CANNES, France, Dec 7 (AFP) – Chinese Prime Minister Wen Jiabao hailed the trust and cooperation between his country and France as he completed the first leg of a European tour that resulted in billions of euros worth of contracts being signed.
On his last stop of a four-day visit to France, an inspection of the Franco-Italian Alcatel Alena Space satellite facility on the French Riviera that is to build a Chinese television orbiter, he said: “Our cooperation in space shows the character of the cooperation between China and France.
“It also shows the depth of the political trust and the positive outlook of our scientific cooperation.”
A Chinese deal signed in Paris on Monday to purchase 150 mid-range jets from Airbus for a value of nearly 10 billion dollars (eight billion euros) dominated Wen’s visit.

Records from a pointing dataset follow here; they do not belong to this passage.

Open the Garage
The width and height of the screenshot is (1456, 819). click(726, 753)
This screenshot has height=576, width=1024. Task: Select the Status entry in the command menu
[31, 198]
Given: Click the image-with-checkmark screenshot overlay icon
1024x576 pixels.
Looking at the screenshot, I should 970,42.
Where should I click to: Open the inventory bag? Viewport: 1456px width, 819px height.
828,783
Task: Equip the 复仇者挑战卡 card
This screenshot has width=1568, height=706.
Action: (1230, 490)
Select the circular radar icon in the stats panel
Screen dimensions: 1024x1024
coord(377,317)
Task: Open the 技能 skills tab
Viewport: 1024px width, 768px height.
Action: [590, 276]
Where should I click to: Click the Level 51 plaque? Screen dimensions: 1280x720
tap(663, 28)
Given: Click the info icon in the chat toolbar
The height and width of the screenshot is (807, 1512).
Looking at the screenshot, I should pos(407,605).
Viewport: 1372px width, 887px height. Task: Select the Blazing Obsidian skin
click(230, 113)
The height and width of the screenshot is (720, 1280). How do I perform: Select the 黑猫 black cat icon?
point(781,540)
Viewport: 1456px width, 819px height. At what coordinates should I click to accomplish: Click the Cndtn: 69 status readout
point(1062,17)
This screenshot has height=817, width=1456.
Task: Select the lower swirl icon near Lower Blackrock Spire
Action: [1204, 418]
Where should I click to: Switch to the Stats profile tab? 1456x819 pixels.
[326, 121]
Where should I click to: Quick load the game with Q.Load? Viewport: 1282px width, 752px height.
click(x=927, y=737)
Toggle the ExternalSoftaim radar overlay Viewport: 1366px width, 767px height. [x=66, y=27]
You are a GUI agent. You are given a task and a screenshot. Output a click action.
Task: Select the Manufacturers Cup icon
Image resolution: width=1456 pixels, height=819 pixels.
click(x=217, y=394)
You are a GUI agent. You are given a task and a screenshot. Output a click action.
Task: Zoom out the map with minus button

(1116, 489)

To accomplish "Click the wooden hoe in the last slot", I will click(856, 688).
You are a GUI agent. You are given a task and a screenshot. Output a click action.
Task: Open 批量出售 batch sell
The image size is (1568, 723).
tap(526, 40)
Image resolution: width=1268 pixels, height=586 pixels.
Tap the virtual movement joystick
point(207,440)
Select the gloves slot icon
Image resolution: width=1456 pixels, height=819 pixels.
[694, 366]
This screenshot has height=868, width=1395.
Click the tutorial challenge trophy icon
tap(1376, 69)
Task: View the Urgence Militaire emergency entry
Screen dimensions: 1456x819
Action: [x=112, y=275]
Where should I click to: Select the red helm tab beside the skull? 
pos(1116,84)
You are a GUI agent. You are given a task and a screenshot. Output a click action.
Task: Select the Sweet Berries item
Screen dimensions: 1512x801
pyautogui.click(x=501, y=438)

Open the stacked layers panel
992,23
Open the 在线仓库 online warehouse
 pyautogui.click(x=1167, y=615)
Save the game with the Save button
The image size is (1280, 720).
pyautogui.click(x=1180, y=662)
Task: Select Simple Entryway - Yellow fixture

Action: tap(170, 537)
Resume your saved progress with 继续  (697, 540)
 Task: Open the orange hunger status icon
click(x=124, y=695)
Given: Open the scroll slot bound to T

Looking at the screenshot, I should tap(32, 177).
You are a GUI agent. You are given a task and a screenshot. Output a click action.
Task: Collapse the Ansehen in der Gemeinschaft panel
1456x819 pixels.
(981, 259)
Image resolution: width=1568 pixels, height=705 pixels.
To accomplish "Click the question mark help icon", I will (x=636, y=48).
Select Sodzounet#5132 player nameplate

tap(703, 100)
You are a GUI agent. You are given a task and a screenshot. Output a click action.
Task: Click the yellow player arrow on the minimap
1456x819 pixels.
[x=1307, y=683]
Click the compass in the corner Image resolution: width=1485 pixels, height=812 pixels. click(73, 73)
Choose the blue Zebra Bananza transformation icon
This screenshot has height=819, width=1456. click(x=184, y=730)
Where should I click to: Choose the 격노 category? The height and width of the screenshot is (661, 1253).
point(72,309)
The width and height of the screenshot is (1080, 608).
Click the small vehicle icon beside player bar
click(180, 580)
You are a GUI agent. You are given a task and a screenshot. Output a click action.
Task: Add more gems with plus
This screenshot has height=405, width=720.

The precondition to that mega order — Airbus’s biggest to date — was that the European plane-maker investigate the feasibility of opening an aircraft assembly plant in China.
That memorandum of understanding was inked within two hours of Wen’s touching down in France on Sunday, when he headed straight to Airbus’s headquarters in Toulouse.
Everywhere he went, it was clear Wen’s focus was on strategic business-making — a goal that France was keen to accommodate, having invested many years and much prestige in prying open the expanding Chinese market.
French Prime Minister Dominique de Villepin, who greeted Wen on Monday, signalled the efforts were unflagging and emphasised their countries’ cooperation.
Villepin also reiterated France’s view that an EU arms embargo imposed on China after the 1989 Tiananmen Square massacre was “anachronistic” and should be ended.
With Western companies seriously courting China — and its increasingly wealthy 1.3 billion people — Wen and his government are ensuring that any big deals come with strings attached, namely the transfer of know-how and technology to their country so it can be a heavy manufacturing powerhouse of the future.
Experts say that the transfer of technology is often the clincher in negotiations.
That interest in technology was at the forefront of a visit Wen made Tuesday to the site of the planned 4.6-billion-euro International Thermonuclear Experimental Reactor (ITER) to be built by the European Union, China, Japan, the United States, Russia, South Korea and India in southern France.
The Chinese leader stressed the interest the whole world has in developing energy sources to replace dwindling fossil fuels.
China is especially hungry for energy to keep pace with its ever-growing, increasingly industrialised economy.
But Wen also took the opportunity of his visit to warn France that it has to sweeten its offer if it wants to win a current, eight-billion-dollar (6.8-billion-euro) tender China has put out for the construction of four third-generation nuclear power reactors.
The French company Areva is vying for that contract but faces stiff competition, notably from Westinghouse of the United States.
Wen left France for Bratislava, the capital of Slovakia. He was scheduled to also visit the Czech Republic and Portugal before heading back to Asia.